The EU’s Advocate General rules on consent for cookies
Anyone who’s traveled recently to Europe and has used a web browser has seen them: the often intrusive boxes insisting on consent before proceeding to the website. Saying no doesn’t necessarily prevent the user from browsing; it just means that he or she won’t be remembered by the site, and that the same annoying message will pop up again the next time the user accesses the site.
But there’s consent and there’s consent. And the European Union’s advocate general has weighed in on the types of consent and whether they’re valid. On Norton Rose Fulbright’s data protection blog, Lara White, Marcus Evans and Sven Jacobs say that the Advocate General says that “requiring a user to positively untick a box … does not satisfy the criterion of active consent” as it would be impossible to determine objectively whether or not a user has unambiguously given his consent on the basis of a freely given and informed decision. This is because the pre-formulated text next to the box may or may not have been read and/or the user may have omitted to untick the box out of pure negligence.

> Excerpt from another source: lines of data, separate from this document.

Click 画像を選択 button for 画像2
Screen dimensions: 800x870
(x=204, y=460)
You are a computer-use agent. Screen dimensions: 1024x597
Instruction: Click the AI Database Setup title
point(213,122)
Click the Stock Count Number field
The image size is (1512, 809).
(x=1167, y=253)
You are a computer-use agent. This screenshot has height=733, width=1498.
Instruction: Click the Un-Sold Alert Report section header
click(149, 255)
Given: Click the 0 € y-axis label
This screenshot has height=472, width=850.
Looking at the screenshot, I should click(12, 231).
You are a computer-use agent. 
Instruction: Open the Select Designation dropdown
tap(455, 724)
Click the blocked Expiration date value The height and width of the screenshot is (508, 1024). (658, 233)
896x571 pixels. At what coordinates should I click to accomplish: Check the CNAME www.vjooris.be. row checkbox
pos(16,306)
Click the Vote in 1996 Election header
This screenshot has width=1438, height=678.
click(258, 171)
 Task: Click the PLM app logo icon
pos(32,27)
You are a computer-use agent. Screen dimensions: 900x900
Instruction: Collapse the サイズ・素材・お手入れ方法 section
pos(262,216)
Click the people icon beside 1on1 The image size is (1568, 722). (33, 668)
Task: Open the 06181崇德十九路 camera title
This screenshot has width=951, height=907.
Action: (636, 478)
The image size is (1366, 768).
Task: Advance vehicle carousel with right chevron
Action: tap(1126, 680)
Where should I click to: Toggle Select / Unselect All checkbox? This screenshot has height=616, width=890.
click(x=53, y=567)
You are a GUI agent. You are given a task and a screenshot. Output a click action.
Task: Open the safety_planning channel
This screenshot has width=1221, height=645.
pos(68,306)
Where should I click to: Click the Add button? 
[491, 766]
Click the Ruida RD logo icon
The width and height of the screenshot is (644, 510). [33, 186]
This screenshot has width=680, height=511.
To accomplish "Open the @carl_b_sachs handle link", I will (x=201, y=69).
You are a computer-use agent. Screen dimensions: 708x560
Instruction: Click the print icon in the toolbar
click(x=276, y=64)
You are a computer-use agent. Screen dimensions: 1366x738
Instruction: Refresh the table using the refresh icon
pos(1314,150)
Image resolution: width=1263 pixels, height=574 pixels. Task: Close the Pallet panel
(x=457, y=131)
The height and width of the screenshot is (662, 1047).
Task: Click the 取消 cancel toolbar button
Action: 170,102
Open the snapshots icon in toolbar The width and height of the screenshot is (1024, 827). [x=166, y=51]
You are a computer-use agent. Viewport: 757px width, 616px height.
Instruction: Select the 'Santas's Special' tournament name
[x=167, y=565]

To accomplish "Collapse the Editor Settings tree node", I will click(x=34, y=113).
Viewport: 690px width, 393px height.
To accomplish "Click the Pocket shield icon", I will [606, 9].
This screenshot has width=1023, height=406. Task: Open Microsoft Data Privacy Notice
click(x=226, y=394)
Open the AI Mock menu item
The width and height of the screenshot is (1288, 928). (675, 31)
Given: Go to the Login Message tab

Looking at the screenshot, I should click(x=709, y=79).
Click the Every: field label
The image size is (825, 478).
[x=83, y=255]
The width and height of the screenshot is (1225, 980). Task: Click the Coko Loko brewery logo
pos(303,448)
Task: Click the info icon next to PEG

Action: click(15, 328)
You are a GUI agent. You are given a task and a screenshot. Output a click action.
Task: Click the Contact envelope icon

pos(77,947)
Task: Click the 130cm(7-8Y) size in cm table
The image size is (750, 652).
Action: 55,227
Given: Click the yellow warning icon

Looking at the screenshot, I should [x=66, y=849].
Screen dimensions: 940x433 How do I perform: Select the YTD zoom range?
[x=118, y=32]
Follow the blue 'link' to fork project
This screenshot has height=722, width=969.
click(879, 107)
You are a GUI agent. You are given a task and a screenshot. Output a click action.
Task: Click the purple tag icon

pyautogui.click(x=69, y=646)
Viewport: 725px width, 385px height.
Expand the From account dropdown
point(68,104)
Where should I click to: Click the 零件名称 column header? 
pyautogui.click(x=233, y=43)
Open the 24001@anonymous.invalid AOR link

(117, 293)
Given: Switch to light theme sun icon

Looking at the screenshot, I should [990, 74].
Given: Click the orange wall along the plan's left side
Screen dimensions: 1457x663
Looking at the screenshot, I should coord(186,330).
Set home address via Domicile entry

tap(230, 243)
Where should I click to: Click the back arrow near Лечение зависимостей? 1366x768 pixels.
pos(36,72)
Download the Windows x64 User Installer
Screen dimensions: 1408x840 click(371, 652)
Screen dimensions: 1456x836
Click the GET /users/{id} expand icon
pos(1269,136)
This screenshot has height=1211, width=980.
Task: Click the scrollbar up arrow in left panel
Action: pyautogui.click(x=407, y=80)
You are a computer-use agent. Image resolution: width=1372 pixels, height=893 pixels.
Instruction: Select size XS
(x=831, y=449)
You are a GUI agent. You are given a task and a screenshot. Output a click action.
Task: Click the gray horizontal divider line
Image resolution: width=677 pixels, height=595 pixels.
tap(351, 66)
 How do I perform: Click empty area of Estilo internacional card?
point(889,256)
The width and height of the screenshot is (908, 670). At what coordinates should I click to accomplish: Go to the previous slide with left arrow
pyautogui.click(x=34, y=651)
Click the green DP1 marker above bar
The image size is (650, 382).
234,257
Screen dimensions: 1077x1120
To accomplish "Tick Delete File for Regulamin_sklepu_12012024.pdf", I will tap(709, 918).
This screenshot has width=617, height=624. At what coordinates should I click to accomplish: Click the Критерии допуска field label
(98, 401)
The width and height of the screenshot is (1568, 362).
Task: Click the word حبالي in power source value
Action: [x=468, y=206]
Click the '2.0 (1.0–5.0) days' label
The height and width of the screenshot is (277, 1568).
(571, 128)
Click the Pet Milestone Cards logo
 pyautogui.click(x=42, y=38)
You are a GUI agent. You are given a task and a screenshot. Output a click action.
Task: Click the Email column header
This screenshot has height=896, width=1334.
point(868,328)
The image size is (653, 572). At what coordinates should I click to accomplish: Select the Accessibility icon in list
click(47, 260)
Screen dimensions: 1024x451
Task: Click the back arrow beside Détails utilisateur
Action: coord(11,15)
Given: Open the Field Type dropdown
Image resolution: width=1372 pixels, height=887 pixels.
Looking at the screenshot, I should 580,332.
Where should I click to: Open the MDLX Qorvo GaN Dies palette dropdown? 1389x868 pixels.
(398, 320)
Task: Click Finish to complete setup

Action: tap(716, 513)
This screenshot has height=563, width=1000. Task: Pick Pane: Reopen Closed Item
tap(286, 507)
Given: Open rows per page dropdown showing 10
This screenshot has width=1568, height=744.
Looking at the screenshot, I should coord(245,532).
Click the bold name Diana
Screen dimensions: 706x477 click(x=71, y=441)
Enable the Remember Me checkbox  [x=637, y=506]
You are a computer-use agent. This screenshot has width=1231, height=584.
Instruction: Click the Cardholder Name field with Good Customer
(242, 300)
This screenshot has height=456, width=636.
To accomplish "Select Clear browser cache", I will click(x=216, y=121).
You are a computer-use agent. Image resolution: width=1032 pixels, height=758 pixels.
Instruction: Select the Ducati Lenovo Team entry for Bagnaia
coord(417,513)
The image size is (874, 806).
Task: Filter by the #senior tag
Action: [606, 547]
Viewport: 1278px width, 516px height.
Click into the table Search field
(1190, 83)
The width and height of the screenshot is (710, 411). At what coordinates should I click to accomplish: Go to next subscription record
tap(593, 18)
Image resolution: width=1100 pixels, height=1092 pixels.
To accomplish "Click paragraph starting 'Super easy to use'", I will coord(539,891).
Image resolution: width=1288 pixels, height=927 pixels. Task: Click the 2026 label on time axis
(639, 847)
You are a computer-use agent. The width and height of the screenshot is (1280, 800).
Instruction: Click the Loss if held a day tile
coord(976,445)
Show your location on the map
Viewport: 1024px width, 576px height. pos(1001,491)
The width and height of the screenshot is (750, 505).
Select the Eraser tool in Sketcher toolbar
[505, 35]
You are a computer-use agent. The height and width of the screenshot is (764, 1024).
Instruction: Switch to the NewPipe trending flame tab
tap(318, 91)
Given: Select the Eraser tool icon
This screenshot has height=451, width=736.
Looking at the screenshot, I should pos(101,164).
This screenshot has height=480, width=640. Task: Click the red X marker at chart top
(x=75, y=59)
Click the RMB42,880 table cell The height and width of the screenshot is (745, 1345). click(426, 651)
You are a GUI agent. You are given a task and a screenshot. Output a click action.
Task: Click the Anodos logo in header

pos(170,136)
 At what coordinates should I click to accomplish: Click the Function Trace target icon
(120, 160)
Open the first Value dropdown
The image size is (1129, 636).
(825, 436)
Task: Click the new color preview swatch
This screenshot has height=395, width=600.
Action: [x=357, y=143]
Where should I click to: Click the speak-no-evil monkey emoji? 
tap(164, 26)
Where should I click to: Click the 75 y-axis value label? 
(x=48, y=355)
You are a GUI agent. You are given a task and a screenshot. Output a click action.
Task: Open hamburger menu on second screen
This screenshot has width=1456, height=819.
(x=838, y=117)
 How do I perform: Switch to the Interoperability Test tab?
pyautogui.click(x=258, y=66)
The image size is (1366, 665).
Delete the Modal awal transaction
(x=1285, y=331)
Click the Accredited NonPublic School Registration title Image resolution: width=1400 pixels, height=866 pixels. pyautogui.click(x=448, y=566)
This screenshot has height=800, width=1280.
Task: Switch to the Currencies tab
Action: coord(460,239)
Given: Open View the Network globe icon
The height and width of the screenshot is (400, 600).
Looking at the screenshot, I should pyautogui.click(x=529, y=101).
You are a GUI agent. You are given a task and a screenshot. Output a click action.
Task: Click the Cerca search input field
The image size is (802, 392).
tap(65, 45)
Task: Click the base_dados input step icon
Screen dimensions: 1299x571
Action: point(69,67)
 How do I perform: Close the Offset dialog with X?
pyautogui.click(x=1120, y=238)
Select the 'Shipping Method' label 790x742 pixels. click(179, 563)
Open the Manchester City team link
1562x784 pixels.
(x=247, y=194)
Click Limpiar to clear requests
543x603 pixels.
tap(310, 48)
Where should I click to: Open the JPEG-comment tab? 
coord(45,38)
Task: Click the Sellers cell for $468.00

On another consent question, the authors write, “the Advocate General argues that due to the technical complexity of cookies, the asymmetrical level of knowledge between provider and user and the relative lack of knowledge of any average internet user, internet users cannot be expected to have a high level of knowledge of the operation of cookies. Therefore, a user must be provided with information that is ‘clearly comprehensible’ and not‘subject to ambiguity or interpretation’ as well as ‘sufficiently detailed so as to enable the user to comprehend the functioning of the cookies actually resorted to.”
The bottom line: If you’re doing business online in Europe, be very careful about how your website’s consent to cookies language is phrased.